March 20, 1997

I write this post every year. Every year a detail gets sharper, another one fades away. Memoirs are like that.
Last year’s post  was better than this year’s. More poetic.

Here’s this year’s anyway.

Fifteen years ago today, I knew everything I know today. In one way, at least.

You did, too. I know it.

The story we tell is that we met in a class, Confucius to Zen. You copied off my notes, were intrigued by my blue, then pink, then red hair. That’s the story, too. But the story story is that our ragtag group of friends, two groups of friends with some overlap, like there is when you’re 19, went to the annual screening of a porno, one of those stupid campus traditions.

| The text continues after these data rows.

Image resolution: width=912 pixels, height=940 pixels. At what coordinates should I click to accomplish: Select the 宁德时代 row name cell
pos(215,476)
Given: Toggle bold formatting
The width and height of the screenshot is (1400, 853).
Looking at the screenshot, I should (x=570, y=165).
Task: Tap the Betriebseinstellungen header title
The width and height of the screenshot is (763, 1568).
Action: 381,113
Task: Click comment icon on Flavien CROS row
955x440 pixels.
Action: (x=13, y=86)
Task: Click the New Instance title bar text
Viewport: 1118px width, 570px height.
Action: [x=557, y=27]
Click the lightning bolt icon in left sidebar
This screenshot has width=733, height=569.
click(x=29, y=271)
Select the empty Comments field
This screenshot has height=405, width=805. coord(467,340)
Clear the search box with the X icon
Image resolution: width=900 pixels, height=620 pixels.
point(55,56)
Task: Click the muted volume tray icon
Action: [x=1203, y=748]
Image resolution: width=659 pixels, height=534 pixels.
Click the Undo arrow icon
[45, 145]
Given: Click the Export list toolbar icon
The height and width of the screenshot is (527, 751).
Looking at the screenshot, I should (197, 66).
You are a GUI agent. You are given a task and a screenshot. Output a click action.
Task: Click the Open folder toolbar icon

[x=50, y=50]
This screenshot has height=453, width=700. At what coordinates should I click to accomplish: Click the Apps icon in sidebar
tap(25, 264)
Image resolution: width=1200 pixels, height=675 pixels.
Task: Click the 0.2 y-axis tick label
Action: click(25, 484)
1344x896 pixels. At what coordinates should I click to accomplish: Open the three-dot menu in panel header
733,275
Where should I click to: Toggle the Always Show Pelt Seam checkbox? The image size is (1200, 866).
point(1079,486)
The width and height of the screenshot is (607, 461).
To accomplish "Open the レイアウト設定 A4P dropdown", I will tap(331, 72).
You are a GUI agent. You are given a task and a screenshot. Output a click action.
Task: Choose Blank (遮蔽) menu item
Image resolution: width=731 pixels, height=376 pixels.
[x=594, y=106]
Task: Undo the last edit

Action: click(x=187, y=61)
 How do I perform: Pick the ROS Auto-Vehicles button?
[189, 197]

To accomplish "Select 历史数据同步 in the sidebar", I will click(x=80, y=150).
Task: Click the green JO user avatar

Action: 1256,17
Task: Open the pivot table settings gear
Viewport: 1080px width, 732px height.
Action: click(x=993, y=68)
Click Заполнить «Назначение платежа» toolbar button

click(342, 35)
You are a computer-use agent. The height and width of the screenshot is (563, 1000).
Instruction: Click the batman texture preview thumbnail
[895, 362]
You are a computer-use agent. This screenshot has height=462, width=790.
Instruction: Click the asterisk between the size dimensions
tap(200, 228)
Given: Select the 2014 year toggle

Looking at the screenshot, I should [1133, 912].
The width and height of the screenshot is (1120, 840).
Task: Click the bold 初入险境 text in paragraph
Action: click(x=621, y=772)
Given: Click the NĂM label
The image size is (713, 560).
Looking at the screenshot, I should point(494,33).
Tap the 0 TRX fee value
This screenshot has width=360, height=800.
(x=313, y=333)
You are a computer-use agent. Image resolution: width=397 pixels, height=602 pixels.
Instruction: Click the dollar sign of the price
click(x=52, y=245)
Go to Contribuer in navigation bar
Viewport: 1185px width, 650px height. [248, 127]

You and I, independently, decided at the door we’d rather not.

And so we saw each other. We’d been making circles for weeks, going out of our way to catch glimpses of each other, and now we made a straight line. It was so cold. We walked around outside for hours. I remember telling you how obsessed I was with JD Salinger’s Glass family. You hadn’t read the books, then, but that wasn’t a deal breaker for me, it just meant I could ramble on and on about Franny and Zooey and Seymour and all the rest. You listened. And that set up the pattern, right there, that first night. Ramble ramble ramble—–>patient listening.

It was a Thursday, we had class in the morning, but we walked and talked and then we went to my room and we’ve never been apart since.


We joked about it even that very first week: how we couldn’t wait until time passed and everyone could see what we saw. The strange thing is, what did we see, then? We’ve become so much more alike since. When I think of us then, all we really had in common was a sensibility. That was more than enough. A shared sensibility will take you everywhere, it turns out. I guess you could say we got married that day, March 20, 1997. As married as we’ll ever need to get, in that I took your heart and you took mine and everything since has just been details.

Rings made me feel stifled and aren’t your style. We didn’t have religions or overbearing families, and we never wanted religion or a family of our own, so we had then what we have now: ourselves, and our words.

All I’ve ever wanted, really, and more than I ever thought I’d get.

And later, way later, when I got to feeling really stifled—we were 19!—we talked about it, made guidelines, and it was OK. We still talk about how to make it work, all the time. I always figured I’d be a grand loner, so we’ve made big giant spaces for me to be alone when I have to be. We figure it out as we go, as you do.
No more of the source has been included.